One of Farmers Alley Theatre’s most popular productions is returning with a festive holiday twist. “Murder For Two” runs November 19th -December 12th. Ten guests (or suspects) attend the surprise birthday party of Great American Novelist Arthur Whitney who has just been killed. This hilarious whodunit is the perfect blend of music, mayhem, murder, and mistletoe!
In 2022, Farmer’s Alley Theater will tackle to issue of truth and media, as one of Broadway’s hottest new plays, “The Lifespan of a Fact” goes up on February 11th, directed by D. Terry Williams. It’s about a fresh-out-of-Harvard fact-checker for a prominent but sinking New York magazine and a talented writer with a transcendent essay about the suicide of a teenage boy—an essay that could save the magazine from collapse. The fact-checking result in the two having a funny and gripping battle over facts versus truth.
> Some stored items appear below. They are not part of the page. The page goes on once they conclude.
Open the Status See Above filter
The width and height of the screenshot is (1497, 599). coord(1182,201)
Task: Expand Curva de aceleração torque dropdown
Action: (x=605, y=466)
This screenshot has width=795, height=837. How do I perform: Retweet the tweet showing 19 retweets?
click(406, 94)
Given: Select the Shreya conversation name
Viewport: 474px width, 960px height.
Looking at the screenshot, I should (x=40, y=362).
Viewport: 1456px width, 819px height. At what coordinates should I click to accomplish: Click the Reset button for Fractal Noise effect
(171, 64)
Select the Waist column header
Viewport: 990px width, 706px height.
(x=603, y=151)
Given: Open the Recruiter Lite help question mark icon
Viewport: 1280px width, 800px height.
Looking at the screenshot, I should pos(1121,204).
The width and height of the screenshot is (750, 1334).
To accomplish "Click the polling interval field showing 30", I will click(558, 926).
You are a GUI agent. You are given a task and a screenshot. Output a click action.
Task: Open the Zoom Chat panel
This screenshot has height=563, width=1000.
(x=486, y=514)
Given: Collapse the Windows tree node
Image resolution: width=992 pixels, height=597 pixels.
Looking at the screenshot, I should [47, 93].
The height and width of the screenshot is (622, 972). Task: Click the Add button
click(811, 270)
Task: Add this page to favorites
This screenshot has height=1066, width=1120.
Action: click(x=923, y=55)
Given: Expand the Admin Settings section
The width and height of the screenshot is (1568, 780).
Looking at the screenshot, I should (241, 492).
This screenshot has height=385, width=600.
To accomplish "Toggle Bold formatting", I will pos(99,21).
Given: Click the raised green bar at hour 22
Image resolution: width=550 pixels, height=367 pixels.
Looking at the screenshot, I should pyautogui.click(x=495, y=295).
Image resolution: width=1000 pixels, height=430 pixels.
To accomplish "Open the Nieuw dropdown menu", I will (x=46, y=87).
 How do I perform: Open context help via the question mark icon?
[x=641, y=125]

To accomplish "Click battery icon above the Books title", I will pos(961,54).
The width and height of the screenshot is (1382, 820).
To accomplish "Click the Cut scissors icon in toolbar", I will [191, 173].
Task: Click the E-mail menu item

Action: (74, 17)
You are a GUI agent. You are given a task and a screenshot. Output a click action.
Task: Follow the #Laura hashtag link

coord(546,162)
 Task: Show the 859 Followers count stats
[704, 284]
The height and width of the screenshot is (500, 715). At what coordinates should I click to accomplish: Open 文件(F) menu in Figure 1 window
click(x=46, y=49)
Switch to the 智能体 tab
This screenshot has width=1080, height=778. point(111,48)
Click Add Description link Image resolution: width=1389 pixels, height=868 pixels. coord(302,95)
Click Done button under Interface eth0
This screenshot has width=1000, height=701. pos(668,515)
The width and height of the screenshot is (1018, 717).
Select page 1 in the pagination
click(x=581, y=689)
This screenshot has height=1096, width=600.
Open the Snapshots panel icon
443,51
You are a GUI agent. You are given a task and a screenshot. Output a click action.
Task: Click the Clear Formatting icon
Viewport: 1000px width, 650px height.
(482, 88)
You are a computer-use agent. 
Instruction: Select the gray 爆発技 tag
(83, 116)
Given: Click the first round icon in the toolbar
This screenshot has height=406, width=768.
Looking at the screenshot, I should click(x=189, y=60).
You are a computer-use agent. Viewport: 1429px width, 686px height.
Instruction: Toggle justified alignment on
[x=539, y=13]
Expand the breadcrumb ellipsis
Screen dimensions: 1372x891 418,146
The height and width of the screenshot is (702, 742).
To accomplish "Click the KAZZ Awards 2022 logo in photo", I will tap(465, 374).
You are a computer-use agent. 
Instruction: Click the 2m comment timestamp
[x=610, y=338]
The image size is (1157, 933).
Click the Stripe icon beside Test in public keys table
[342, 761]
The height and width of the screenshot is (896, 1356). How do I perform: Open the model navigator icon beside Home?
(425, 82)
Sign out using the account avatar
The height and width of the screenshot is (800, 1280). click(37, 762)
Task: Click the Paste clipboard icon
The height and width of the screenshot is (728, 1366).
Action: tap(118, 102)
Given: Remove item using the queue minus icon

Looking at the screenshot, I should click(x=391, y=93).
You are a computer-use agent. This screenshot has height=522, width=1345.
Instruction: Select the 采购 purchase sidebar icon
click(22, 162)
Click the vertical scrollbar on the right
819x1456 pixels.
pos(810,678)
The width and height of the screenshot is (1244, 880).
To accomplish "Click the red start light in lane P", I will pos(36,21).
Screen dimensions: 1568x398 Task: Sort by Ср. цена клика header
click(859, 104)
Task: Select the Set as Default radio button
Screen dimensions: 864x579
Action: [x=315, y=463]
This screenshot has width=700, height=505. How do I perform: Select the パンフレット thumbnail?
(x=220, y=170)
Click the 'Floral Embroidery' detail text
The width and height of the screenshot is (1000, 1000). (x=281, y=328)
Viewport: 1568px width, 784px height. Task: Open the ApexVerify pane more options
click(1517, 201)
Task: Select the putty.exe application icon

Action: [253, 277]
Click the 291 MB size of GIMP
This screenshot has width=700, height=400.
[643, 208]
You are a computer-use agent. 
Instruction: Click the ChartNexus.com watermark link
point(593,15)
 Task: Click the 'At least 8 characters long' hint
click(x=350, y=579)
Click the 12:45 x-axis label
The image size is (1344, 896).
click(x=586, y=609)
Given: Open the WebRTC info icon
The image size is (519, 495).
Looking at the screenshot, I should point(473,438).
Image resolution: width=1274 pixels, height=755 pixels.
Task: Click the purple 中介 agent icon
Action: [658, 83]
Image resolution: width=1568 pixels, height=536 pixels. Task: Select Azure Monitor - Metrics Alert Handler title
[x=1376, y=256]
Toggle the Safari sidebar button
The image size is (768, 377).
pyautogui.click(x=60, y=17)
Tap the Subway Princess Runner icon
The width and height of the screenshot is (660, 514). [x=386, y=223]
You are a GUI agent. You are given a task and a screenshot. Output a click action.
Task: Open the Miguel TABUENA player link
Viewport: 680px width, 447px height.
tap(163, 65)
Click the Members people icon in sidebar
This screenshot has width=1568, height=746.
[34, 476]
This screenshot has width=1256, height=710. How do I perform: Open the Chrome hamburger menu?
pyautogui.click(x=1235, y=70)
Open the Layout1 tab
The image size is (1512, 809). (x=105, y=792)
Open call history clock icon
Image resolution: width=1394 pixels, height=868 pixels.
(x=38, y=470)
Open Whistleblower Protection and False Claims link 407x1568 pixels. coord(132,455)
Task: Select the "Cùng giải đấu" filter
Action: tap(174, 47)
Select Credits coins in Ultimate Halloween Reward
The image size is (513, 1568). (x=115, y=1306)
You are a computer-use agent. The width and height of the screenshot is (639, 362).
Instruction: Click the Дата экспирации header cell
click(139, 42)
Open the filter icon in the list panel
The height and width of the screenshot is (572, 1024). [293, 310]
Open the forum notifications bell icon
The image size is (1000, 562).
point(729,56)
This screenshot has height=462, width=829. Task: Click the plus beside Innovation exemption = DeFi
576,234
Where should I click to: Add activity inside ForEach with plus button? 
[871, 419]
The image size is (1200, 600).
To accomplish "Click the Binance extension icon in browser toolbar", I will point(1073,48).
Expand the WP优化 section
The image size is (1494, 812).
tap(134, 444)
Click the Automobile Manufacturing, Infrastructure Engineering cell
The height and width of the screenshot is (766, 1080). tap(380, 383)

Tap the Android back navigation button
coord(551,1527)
If your thing is irreverent, girl-powered comedy, you’ll love “The Revolutionists”, opening March 18th. It’s set during the French Revolution’s Reign of Terror. Four beautiful, bad-ass women try to beat back the extremist insanity in 1793 Paris. It’s been described as a “grand and dream-tweaked comedy about violence and legacy, art and activism, feminism and terrorism, compatriots and chosen sisters, and how we go about changing the world.
The season ends with the June 16th opening of “Bright Star”. Set in the American South in the 1920s and 1940s, it’s a tale of love and redemption when a literary editor meets a young soldier just home from the war.